#### TEXTE CITÉ:
Femmes protestantes (1)

Katharina von Bora (1499-1552)

01 janvier 2018

Nous commençons ce mois-ci une série de portraits de femmes remarquables, entrées dans l’histoire du protestantisme pour avoir joué un rôle important, su répondre aux besoins et défis de leur temps, ouvert des voies vers l’avenir. À part deux Allemandes, les femmes des réformateurs Luther et Zell, nous nous limiterons à des Françaises.

 

Notons d'abord que les profondes transformations apportées par Luther dans l’Europe du XVIe siècle touchent aussi à la place de la femme et du couple. L’affirmation du salut par la grâce seule remet en question le principe, admis alors, que le célibat des moines et des prêtres est un acte méritoire qui plaît davantage à Dieu que la vie du peuple laïque. Non, la nonne n’est pas plus assurée de son salut que la mère de famille ! En revenant à l’autorité de l’Écriture, on trouve confirmation dans les Épîtres que les premiers responsables des communautés dans l’Église primitive étaient souvent mariés.

© Commons wikimedia

 

Sortir des couvents

En demandant aux réformateurs et aux pasteurs de se marier, alors que c’était interdit aux prêtres, Luther ouvrait à leurs femmes un nouveau statut : seconder leur époux dans son ministère et le soutenir dans l’ensemble de sa vie, tout en partageant les tâches familiales du commun des fidèles. C’est le rôle qu’assumera pleinement son épouse.

#### DONNÉES EXTRAITES:
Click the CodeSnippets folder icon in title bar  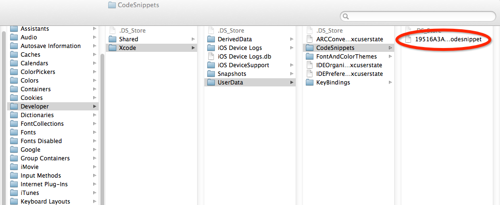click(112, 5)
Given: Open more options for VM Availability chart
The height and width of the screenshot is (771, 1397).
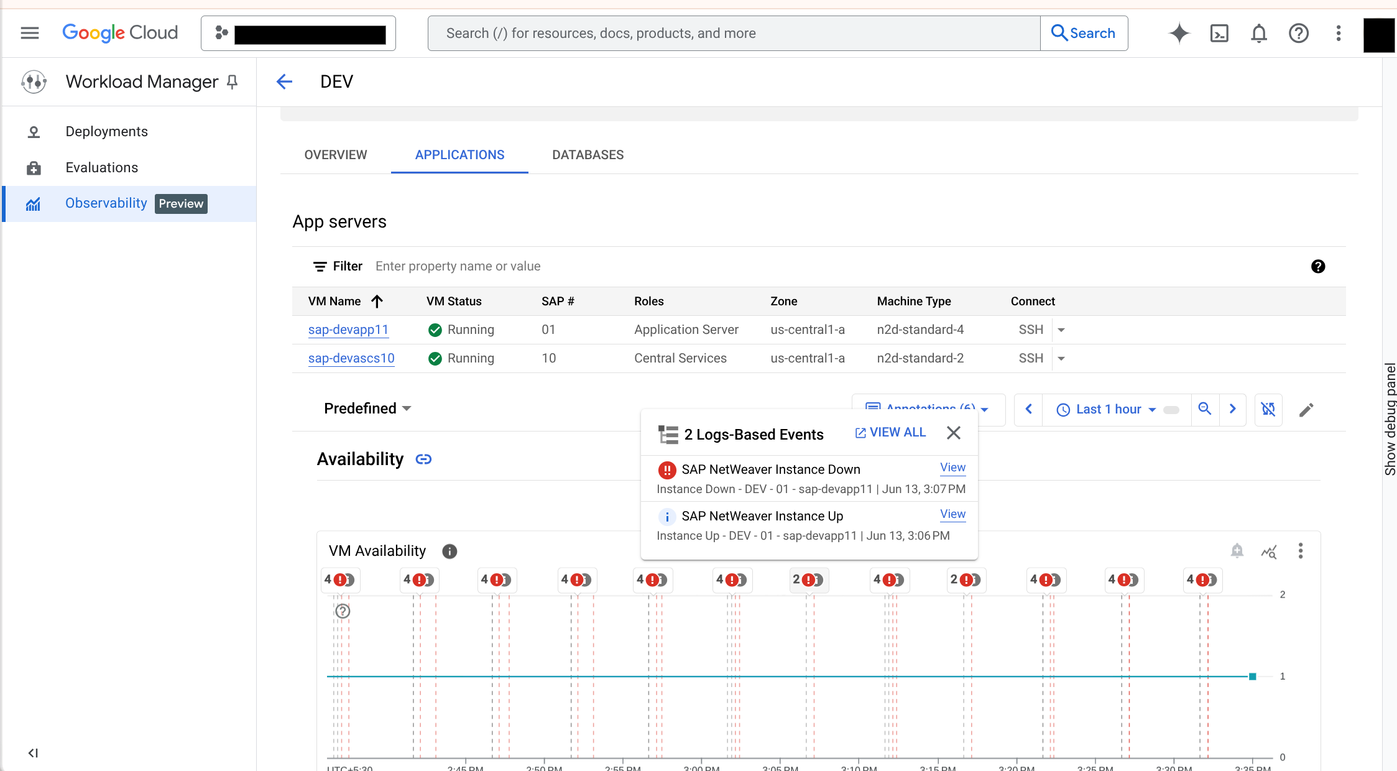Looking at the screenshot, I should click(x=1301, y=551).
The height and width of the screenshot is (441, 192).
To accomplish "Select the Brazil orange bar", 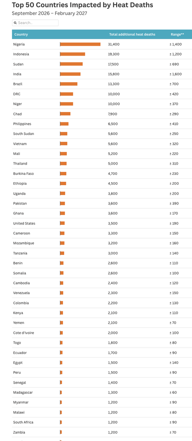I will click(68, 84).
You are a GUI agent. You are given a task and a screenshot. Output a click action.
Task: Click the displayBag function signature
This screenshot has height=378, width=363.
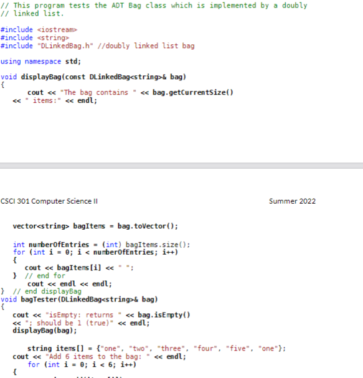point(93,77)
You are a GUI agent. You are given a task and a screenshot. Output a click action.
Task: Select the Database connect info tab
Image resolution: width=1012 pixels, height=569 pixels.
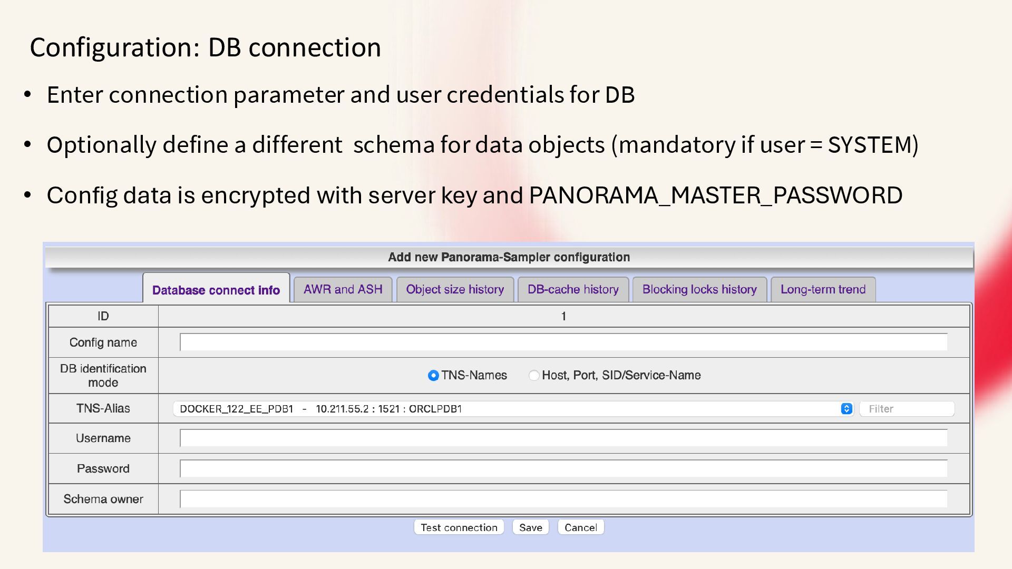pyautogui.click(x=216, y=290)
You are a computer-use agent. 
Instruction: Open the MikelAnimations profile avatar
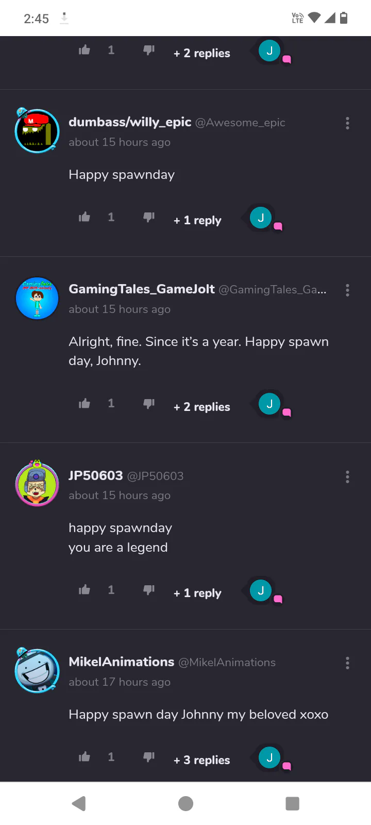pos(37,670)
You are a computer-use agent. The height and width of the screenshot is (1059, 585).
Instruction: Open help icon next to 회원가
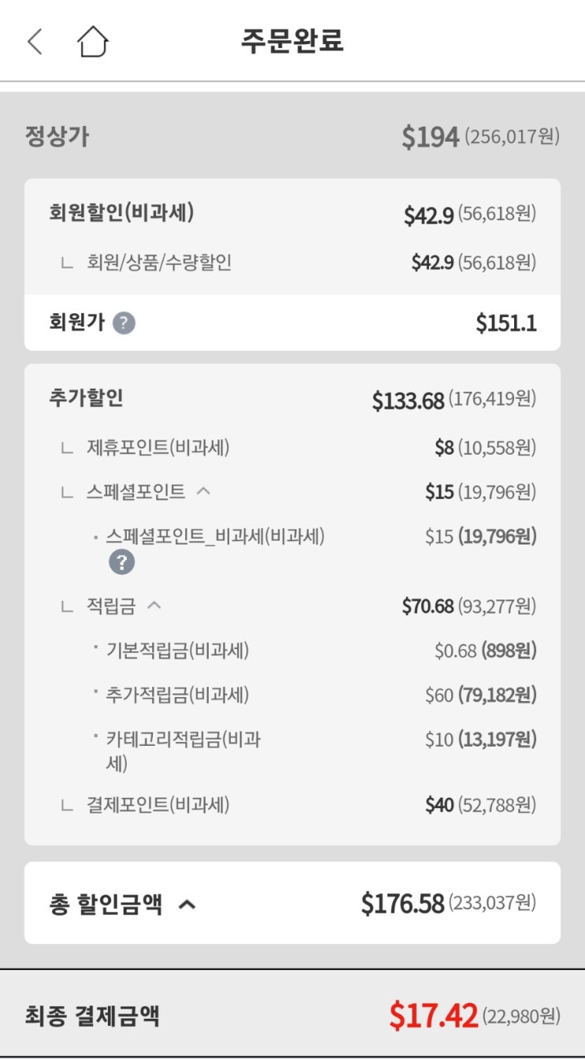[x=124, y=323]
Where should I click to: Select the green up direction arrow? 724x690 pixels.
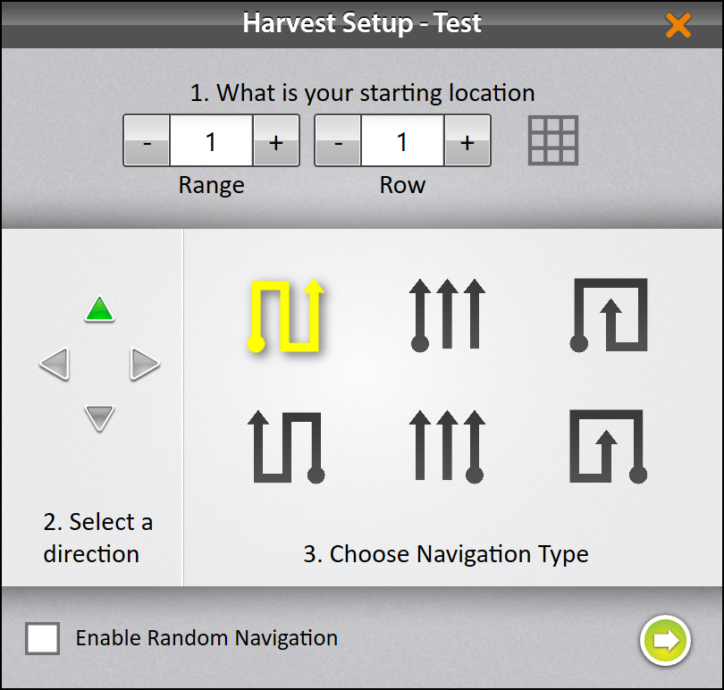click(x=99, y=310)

#### LISTE DES TÂCHES:
- 1) Dans le texte sur les femmes protestantes, réécrivez tout le passage qui va de « Nous commençons ce » jusqu'à « à des Françaises. », en mettant « récits » à la place de « portraits ».
- 2) D'après le texte sur les femmes protestantes, quelles femmes non françaises la série de portraits comprend-elle ?
- 3) Prolongez le texte sur les femmes protestantes en reprenant juste après sa dernière phrase.

#### RÉPONSES:
- 1)
Nous commençons ce mois-ci une série de récits de femmes remarquables, entrées dans l’histoire du protestantisme pour avoir joué un rôle important, su répondre aux besoins et défis de leur temps, ouvert des voies vers l’avenir. À part deux Allemandes, les femmes des réformateurs Luther et Zell, nous nous limiterons à des Françaises.

- 2) Deux Allemandes, les femmes des réformateurs Luther et Zell.

- 3)
Katharina von Bora, de bonne famille, avait été mise au couvent dès 6 ans quand son père veuf voulut se remarier. Elle y prononça ses vœux à 16 ans. Lorsque les idées de Luther se répandent jusqu’au couvent, elle fait partie des quelques jeunes filles qui souhaiteraient le quitter. Elles écrivent à Luther qui organise leur évasion, la nuit de Pâques, avec la complicité du livreur de harengs du pays, lequel emmène une douzaine de nonnes sous la bâche de son chariot. Dès leur arrivée à Wittenberg, elles sont confiées à des familles ; la plupart se marieront assez vite. Pas Katharina ! Les promesses non tenues d’un jeune noble qu’elle aimait, mais dont les parents ne voulaient pas qu’il épouse une ex-nonne, puis le refus qu’elle oppose à une autre proposition, la maintiennent plus longtemps dans le célibat. Elle est alors au pair dans la famille du peintre Cranach l’ancien, très lié à Luther, où elle apprend comment gérer un grand ménage. Luther la juge orgueilleuse, trop indépendante.

 

Le mariage

Aussi est-ce pour ses amis une grande surprise quand le réformateur annonce qu’il se marie et que c’est avec elle. Le moment semble mal choisi : la guerre des paysans est dure en ce début d’été 1525. Melanchthon, le réformateur ami de Luther, est mécontent. Pourtant cette union de Martin (42 ans), peu amoureux au début, et de Kathie (26 ans), qui, pour sa part, ne refuse pas cette offre-là, sera très heureuse, et même exemplaire. On connaît des gravures de la famille de Luther, modèle de la parfaite famille pastorale, qui chante auprès du père musicien.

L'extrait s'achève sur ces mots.